§ SELECTED PASSAGE:
BEGIN

Re: [c-nsp] OSPF routing question

2018-07-17 Thread Erik Sundberg
Lee,


Change the Floating static route to an administrative distance of 254, so it is 
higher than OSPF.


router static
 address-family ipv4 unicast
 45.x.x.0/22 Null0 254


When the route is learned via OSPF it will have a metric of 110 and the ospf 
route will be installed into the routing table.

When the route is not learned via OSPF the floating static router on your Edge 
router will be active. This will still allow BGP to advertise the route.



Also, if you don't want to advertise the floating static route to other devices 
in your network you can do the following.

Add the tag 1 on the static route will stop it from being redistributed in your 
network.


router static
 address-family ipv4 unicast
 45.x.x.0/22 Null0 254 tag 1


router ospf 1
 log adjacency changes
 redistribute static route-policy IPV4-OSPF-REDIST-STATIC


route-policy IPV4-OSPF-REDIST-STATIC
  if tag eq 1 then
drop
  endif
  done

If a static route has the tag of 1 it will not be redistributed into OSPF, so 
the rest of the network will not learn about the route.

END

§ EXERCISE REQUIREMENTS:
Please write out the passage of the OSPF routing reply that opens with the words "When the route is learned" and closes with "do the following.", swapping "advertise" for "announce".

§ Recorded data:
BEGIN

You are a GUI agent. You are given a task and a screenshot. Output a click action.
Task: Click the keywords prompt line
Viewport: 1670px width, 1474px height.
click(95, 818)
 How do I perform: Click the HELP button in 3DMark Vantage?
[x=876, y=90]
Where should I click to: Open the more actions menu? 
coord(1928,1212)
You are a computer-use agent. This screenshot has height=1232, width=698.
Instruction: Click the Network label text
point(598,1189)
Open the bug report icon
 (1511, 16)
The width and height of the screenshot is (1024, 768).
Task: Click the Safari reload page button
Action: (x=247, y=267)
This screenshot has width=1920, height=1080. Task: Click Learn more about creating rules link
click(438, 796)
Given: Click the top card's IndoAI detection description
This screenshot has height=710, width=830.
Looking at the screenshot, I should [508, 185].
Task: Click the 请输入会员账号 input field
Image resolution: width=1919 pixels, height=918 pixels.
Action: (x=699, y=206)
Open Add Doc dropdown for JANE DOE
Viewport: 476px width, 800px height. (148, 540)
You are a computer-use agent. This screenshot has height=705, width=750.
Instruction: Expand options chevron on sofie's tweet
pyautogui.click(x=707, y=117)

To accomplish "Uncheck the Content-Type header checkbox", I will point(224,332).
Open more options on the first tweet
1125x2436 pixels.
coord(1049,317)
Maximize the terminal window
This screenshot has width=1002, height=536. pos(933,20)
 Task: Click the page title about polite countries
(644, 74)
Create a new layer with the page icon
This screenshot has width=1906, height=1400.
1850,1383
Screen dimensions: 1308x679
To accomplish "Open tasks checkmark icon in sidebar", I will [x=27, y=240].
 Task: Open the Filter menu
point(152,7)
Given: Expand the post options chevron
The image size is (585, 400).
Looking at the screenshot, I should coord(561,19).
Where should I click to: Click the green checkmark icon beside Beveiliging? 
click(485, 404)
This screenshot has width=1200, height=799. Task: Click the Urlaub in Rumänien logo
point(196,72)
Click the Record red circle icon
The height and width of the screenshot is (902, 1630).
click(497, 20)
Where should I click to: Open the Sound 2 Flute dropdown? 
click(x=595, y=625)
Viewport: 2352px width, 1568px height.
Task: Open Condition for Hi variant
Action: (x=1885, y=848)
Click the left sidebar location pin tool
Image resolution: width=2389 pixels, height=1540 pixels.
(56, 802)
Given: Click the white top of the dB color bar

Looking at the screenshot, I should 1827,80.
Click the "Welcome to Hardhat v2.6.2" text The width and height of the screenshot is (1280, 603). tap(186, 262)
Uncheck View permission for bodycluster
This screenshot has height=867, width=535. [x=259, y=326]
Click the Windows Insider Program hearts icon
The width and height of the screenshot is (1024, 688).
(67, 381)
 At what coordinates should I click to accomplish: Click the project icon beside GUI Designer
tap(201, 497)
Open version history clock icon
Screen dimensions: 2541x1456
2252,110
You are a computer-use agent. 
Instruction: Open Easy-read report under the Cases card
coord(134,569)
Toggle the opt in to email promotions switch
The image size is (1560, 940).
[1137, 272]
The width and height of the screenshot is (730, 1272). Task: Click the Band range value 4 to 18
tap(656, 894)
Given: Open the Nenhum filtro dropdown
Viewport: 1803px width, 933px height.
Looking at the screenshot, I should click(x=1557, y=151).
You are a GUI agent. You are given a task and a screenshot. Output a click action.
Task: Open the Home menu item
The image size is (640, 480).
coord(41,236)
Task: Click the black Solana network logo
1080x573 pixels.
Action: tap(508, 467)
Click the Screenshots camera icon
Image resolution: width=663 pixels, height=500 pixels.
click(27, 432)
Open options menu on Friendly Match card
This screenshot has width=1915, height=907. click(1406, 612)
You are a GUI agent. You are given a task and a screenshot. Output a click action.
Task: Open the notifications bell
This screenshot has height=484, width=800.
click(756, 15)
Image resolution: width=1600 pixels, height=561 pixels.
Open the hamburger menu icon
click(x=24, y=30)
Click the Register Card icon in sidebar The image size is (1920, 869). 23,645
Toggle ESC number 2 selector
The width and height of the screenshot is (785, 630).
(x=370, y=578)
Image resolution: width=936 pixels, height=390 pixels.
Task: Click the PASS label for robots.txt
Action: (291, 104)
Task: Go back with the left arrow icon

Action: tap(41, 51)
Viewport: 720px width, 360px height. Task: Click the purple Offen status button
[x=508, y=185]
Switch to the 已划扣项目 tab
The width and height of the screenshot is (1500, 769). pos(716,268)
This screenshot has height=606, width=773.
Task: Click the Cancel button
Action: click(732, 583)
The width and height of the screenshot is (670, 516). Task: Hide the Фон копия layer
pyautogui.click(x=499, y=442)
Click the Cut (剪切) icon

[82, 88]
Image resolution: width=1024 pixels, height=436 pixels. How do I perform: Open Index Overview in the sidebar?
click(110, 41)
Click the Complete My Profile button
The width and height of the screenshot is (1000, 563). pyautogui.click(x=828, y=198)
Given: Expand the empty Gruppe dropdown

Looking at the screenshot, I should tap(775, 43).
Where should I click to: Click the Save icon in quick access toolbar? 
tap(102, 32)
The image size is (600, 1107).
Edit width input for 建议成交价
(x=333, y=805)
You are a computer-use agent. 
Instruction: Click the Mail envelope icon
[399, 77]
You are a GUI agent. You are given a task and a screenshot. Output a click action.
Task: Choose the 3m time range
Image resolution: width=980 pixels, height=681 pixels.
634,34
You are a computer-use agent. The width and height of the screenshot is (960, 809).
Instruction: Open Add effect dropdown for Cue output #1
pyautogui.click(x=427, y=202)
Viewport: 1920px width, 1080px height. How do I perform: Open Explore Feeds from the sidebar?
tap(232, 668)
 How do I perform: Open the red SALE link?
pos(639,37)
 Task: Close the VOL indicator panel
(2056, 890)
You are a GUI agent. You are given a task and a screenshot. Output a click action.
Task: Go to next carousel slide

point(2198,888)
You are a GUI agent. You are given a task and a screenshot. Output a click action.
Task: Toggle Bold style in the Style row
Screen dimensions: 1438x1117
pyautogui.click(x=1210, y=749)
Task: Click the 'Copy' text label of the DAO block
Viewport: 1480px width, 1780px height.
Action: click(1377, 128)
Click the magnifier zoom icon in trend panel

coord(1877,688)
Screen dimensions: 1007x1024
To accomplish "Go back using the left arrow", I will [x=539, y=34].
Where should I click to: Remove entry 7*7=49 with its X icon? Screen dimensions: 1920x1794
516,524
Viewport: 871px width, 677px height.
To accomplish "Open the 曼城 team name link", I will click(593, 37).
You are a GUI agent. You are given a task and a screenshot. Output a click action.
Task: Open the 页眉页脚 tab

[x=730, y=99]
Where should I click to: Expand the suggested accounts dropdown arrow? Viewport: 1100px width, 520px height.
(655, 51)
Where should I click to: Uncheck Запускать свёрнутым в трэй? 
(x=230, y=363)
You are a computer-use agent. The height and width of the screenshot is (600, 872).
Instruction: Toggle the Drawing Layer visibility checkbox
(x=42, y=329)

END

§ RIGHT ANSWER:
When the route is learned via OSPF it will have a metric of 110 and the ospf 
route will be installed into the routing table.

When the route is not learned via OSPF the floating static router on your Edge 
router will be active. This will still allow BGP to announce the route.



Also, if you don't want to announce the floating static route to other devices 
in your network you can do the following.